The American kettlebell swing is a common CrossFit movement where the range of motion in the kettlebell swing stops above your head with your arms locked out, nearly doubling the range of motion compared to the Russian kettlebell swing, which stops as the kettlebell reaches just above your shoulder height, with your arms extended in front of you.

This exercise is highly beneficial and commonly seen in CrossFit and other functional fitness, and when performed correctly, it will exude immense gains.

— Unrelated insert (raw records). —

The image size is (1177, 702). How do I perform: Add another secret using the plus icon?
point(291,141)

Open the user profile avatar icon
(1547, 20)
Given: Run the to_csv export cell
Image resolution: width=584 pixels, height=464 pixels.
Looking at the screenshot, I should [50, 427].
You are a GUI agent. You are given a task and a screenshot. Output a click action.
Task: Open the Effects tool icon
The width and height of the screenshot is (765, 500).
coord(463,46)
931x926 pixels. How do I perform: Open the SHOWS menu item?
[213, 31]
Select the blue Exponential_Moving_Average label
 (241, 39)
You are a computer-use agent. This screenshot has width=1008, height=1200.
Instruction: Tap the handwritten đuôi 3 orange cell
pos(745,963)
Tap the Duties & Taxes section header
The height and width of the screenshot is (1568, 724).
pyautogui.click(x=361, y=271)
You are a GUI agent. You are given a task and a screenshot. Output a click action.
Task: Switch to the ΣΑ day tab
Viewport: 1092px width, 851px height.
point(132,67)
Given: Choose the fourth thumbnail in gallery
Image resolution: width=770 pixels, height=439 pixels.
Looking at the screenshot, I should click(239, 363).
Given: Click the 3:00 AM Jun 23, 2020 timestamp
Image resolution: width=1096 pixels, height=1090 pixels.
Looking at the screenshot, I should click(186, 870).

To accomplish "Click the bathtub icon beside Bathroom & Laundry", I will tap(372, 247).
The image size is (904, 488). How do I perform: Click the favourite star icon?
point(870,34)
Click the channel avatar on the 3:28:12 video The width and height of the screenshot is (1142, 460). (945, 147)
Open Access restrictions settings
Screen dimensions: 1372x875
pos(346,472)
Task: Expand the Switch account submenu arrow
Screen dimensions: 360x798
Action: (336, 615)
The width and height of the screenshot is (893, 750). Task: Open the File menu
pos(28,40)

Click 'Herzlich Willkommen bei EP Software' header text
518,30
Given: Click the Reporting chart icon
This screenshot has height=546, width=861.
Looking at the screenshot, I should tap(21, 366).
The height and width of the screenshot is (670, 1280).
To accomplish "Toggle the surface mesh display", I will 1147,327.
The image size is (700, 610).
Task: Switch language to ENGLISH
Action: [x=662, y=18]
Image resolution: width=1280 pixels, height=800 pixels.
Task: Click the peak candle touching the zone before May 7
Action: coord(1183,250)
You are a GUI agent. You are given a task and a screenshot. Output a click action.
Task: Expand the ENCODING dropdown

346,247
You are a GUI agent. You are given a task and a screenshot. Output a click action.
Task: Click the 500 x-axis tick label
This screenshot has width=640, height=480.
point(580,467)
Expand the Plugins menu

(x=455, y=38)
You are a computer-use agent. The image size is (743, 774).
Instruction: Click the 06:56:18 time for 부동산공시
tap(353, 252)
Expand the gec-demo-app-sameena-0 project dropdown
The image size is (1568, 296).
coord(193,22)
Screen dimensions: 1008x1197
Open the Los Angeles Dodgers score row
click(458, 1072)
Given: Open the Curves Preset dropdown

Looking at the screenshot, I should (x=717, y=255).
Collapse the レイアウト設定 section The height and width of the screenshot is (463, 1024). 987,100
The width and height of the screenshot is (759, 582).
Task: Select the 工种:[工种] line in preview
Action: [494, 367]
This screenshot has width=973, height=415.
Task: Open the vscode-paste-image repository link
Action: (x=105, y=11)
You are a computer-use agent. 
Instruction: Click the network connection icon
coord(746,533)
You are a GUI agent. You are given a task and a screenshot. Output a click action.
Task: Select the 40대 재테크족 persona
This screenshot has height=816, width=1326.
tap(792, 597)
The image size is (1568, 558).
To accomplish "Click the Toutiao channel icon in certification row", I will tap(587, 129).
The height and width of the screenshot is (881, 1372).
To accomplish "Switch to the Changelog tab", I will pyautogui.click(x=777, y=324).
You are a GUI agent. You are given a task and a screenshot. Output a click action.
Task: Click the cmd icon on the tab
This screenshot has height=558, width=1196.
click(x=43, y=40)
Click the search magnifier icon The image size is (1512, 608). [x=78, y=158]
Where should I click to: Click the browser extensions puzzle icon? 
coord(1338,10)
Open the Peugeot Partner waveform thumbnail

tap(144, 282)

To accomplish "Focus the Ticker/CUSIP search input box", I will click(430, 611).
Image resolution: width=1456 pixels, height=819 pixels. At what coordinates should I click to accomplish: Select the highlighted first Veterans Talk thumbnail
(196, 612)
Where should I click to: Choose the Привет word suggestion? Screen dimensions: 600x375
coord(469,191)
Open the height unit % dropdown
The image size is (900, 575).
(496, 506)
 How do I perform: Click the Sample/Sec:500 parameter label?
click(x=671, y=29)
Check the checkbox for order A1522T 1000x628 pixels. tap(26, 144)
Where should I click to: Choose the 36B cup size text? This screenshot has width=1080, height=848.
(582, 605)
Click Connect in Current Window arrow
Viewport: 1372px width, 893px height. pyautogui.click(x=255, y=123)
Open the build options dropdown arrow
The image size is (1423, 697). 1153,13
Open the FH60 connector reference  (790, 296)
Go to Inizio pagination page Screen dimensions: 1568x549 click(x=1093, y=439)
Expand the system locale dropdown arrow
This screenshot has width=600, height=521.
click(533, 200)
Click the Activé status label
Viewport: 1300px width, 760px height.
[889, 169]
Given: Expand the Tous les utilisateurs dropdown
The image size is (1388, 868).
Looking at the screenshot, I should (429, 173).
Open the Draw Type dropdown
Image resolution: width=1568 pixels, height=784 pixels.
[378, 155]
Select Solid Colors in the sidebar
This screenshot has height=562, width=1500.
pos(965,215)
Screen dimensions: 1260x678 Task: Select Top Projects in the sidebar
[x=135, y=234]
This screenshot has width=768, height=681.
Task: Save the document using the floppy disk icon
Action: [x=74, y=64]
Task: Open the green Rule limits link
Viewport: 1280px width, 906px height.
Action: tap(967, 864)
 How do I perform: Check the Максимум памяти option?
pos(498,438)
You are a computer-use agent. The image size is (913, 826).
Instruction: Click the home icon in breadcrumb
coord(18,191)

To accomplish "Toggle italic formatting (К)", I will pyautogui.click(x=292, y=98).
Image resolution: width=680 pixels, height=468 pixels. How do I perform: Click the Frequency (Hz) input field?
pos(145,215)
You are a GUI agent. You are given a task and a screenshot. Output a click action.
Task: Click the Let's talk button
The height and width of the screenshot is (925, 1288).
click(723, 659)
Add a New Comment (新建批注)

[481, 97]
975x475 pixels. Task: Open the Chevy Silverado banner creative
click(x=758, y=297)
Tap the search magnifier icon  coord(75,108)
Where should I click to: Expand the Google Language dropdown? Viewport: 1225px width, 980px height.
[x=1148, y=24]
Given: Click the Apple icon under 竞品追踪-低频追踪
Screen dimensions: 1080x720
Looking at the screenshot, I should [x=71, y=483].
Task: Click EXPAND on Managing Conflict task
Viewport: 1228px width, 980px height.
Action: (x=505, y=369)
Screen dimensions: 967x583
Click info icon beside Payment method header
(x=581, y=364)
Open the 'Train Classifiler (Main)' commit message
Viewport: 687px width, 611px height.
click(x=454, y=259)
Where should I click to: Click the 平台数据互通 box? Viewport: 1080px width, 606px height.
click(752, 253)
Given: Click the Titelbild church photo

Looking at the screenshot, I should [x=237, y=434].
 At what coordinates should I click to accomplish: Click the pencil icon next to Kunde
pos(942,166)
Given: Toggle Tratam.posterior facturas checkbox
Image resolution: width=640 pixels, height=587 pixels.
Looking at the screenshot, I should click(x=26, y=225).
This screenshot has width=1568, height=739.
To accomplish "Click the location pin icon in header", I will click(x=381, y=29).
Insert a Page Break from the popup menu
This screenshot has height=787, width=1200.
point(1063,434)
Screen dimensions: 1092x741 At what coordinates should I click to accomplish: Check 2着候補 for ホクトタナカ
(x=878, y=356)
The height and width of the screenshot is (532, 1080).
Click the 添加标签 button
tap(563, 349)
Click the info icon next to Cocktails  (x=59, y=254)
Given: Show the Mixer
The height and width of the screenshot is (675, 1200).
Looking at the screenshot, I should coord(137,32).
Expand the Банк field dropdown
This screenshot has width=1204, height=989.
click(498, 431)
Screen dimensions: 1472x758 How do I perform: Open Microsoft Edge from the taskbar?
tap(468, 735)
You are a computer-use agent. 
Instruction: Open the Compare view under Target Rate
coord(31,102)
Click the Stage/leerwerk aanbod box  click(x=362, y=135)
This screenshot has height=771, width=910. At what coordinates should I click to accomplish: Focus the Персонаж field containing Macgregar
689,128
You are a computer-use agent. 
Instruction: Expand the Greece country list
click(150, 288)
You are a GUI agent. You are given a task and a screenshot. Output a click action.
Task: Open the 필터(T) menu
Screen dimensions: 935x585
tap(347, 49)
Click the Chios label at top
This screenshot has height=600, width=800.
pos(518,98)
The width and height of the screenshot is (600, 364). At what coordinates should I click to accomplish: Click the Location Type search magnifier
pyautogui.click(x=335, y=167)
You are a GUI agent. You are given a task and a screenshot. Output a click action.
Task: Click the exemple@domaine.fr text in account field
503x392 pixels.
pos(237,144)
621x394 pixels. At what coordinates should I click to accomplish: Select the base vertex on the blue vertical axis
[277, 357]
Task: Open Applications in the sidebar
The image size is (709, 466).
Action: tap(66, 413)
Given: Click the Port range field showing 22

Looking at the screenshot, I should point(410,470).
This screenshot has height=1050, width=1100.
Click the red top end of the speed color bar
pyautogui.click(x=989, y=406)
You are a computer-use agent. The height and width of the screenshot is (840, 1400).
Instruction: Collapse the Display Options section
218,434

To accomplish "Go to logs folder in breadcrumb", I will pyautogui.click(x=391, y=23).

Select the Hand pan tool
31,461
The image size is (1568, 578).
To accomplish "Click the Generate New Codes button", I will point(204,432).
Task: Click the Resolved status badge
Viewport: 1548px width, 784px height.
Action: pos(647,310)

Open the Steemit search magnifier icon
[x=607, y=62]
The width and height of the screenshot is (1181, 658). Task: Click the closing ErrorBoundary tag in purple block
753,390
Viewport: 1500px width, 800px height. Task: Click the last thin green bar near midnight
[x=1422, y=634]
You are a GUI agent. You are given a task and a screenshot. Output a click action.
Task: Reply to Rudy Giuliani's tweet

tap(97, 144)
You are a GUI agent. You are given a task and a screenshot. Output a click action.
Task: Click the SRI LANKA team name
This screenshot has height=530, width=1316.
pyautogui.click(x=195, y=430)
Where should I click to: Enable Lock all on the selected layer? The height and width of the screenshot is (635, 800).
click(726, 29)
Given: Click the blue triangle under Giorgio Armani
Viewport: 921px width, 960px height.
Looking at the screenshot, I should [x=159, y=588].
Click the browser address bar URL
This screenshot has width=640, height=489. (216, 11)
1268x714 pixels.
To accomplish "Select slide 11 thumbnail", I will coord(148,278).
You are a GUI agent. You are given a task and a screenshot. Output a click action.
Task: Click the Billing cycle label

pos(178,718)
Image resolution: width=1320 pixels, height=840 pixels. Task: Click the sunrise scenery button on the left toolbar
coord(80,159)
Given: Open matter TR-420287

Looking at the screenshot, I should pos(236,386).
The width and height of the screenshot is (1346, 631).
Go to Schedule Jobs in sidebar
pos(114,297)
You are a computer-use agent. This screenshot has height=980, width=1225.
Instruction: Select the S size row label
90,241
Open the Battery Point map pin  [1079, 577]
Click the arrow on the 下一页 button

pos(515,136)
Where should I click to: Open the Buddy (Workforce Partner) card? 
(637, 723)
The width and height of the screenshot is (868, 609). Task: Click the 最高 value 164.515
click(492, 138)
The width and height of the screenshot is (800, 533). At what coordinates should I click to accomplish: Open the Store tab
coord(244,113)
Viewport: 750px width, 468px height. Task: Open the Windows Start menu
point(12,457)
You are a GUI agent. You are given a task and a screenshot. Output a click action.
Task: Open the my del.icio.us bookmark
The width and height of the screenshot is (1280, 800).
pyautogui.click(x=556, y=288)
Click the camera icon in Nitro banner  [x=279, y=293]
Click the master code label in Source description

Here is a step-by-step guide on how to perform a proper American kettlebell swing…


Step #1
Start by deadlifting the kettlebell up to hang between your legs, with your feet planted and shoulder width apart. Hold it with both hands by the horns; make sure you have a good grip.

Step #2
From this point and throughout the swing, keep your head in fixed position as if you were holding a tennis ball under your chin. Similarly, ensure your shoulder blades are pinned back and your back should be straight.

Step #4
With the kettlebell now hanging between your legs, swing it backwards between your legs and then forwards, thrusting/punching your hips, thighs and lower back muscles forward so that the kettlebell gains momentum for the swing. Remember to keep your chest up, core tight and arms relaxed.

Step #5
As it swings forward and upwards, contract your abdominal muscles and glutes. As it travels along its path, slightly bend your elbows, allowing the kettlebell to stay slightly closer to your body than if your arms were stretched out.

Step #6
As the kettlebell moves upwards and almost reaches directly above your head, punch straight up hard with the kettlebell and use your lats (Latissimi dorsi) to stop it there. At this point, your knees, hips, shoulders, elbows and the kettlebell should be locked out and should all be in one straight line, when viewed from the side profile.

Step #7
Now release the kettlebell back downwards, so that it swings back following the same path that it took going up (elbows bending again slightly). As it moves back down between your legs, it should pass through the back of your legs so that if somebody is looking at you from a side profile, they will be able to see the kettlebell peeking out behind you.


American kettlebell swings are phenomenal for functional fitness. Using proper form is going to help you see results very fast. Form and technique take president over weight and intensity! Stick to these guidelines and you will soon master this awesome technique.

How often do you see kettlebell swings coming up in workouts? How good are you with American or even Russian kettlebell swings?